> **WORK ORDER**
Would you please return all of the entries below exactly as shown?

=== INPUT DATA ===

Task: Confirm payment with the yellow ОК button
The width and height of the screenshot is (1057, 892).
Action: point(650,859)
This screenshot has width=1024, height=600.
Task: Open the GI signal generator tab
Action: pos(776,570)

===

> **OUTPUT BELOW**
Task: Confirm payment with the yellow ОК button
The width and height of the screenshot is (1057, 892).
Action: point(650,859)
This screenshot has width=1024, height=600.
Task: Open the GI signal generator tab
Action: pos(776,570)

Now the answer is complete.